> _課題一覧_
1 > 年末調整申告書の電子受領に関する原文によると、10月1日から電子データで提供を受けたい場合、承認申請書はいつまでに提出しておくのが望ましいですか。
2 > 年末調整申告書の電子受領に関する原文のうち、「令和2年10月からは」で始まる段落を、主な事実を残して箇条書きにまとめてください。

> _原文抜粋_

年末調整申告書を電子データで受領するには,事前に税務署へ「電磁的方法による提供の承認申請書」を提出し承認を受ける必要がある( 所法198 ②等)。10月1日から電子データにより提供を受けたいのであれば,8月末までに承認申請書を提出しておきたい(この場合,税務署から承認しないことの決定通知がない限り,9月30日に承認があったものとみなされる)。

令和2年10月からは,これまで対象になっていなかった「住宅ローン控除申告書」や,令和2年分から新設された「基礎控除申告書」及び「所得金額調整控除申告書」についても電子データで受領できるようになる。また,これらの年末調整申告書を電子データで受領する場合には,控除証明書等についても電子データで受領できるようになるが,対象となる年末調整申告書や控除証明書等の種類が増えたとしても改めて届出を行う必要はない。

また,承認申請書には電磁的方法の種類(メール等で提出or USBメモリ等に保存の上,提出)や電磁的方法により提供する者の氏名を明らかにするための措置の内容(電子署名を付すor ID及びパスワードを付す)を記載して提出することになるが,これらを変更しても,再度,届出を行う必要はないということだ。

なお,届出を行い承認を受けたからといって,必ず全ての年末調整申告書,控除証明書等の電子データでの受領が強制されるわけではなく,従来通り,紙で受領することも可能だ。

> _提供された記録_
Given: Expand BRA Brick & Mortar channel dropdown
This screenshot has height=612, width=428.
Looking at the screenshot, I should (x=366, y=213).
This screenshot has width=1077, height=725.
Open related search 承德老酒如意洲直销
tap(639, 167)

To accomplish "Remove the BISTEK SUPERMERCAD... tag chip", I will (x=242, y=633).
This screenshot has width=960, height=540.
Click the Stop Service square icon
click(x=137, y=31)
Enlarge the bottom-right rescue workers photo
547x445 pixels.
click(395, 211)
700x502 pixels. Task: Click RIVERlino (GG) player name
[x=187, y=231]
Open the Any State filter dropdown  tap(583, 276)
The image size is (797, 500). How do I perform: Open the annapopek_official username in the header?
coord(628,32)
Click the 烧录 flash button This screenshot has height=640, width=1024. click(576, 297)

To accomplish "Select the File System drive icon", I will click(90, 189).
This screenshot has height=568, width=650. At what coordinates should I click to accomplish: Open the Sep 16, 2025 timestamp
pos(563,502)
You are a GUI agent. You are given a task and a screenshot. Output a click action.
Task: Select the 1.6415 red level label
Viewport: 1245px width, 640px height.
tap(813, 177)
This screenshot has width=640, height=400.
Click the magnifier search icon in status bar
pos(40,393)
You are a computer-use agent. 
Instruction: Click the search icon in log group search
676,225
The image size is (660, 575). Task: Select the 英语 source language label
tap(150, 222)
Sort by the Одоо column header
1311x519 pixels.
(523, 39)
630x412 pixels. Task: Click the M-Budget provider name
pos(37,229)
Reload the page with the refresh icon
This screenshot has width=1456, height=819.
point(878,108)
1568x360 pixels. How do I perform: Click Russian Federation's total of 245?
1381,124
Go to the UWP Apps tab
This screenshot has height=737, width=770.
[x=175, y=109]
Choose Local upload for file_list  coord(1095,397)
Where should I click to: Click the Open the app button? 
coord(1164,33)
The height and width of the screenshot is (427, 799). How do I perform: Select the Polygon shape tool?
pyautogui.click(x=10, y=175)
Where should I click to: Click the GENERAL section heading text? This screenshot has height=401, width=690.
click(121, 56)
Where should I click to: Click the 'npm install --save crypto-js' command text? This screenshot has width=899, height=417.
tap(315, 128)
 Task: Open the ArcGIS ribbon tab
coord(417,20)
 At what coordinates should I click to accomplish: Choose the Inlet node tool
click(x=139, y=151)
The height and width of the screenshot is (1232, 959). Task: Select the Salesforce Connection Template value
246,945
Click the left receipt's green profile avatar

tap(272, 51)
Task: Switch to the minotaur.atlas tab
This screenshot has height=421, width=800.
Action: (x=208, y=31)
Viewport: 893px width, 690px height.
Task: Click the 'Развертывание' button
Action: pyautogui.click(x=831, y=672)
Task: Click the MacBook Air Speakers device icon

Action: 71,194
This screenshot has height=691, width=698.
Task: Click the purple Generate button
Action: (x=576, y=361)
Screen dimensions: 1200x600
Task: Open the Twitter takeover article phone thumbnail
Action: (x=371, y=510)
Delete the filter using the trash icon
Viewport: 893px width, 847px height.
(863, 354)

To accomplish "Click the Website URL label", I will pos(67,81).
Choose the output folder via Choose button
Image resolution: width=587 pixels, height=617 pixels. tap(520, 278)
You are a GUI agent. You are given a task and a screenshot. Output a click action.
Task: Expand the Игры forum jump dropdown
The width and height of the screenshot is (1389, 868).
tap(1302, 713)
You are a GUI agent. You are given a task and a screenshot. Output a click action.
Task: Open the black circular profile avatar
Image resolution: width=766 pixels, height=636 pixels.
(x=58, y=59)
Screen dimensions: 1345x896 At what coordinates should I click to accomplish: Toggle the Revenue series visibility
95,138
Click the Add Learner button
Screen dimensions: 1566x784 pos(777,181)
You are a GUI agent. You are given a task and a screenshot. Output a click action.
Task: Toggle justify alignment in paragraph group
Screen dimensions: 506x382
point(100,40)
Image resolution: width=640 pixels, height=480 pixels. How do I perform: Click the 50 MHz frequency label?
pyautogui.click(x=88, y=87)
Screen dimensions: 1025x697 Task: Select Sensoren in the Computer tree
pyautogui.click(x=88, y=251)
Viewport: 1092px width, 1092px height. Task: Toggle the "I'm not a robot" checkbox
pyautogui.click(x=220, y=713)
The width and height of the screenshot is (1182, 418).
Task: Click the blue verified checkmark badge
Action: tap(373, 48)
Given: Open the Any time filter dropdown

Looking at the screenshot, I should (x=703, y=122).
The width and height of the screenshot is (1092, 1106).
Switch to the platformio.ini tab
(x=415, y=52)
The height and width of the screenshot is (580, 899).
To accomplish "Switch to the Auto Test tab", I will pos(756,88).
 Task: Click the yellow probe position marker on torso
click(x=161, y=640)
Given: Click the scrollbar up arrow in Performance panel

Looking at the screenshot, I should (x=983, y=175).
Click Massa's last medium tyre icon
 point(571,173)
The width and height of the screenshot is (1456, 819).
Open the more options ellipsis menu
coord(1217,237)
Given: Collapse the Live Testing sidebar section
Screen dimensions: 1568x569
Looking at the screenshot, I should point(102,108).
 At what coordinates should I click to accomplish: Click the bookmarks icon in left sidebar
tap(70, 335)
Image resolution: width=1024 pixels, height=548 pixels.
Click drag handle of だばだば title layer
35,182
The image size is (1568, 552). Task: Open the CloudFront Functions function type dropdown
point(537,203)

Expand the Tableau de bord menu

> _最終解答_
1 > 8月末までです。

2 >
- 令和2年10月からは、住宅ローン控除申告書も電子データで受領できるようになる。
- 令和2年分から新設された基礎控除申告書と所得金額調整控除申告書も、電子データで受領できるようになる。
- これらの年末調整申告書を電子データで受領する場合は、控除証明書等も電子データで受領できる。
- 対象となる申告書や控除証明書等の種類が増えても、改めて届出を行う必要はない。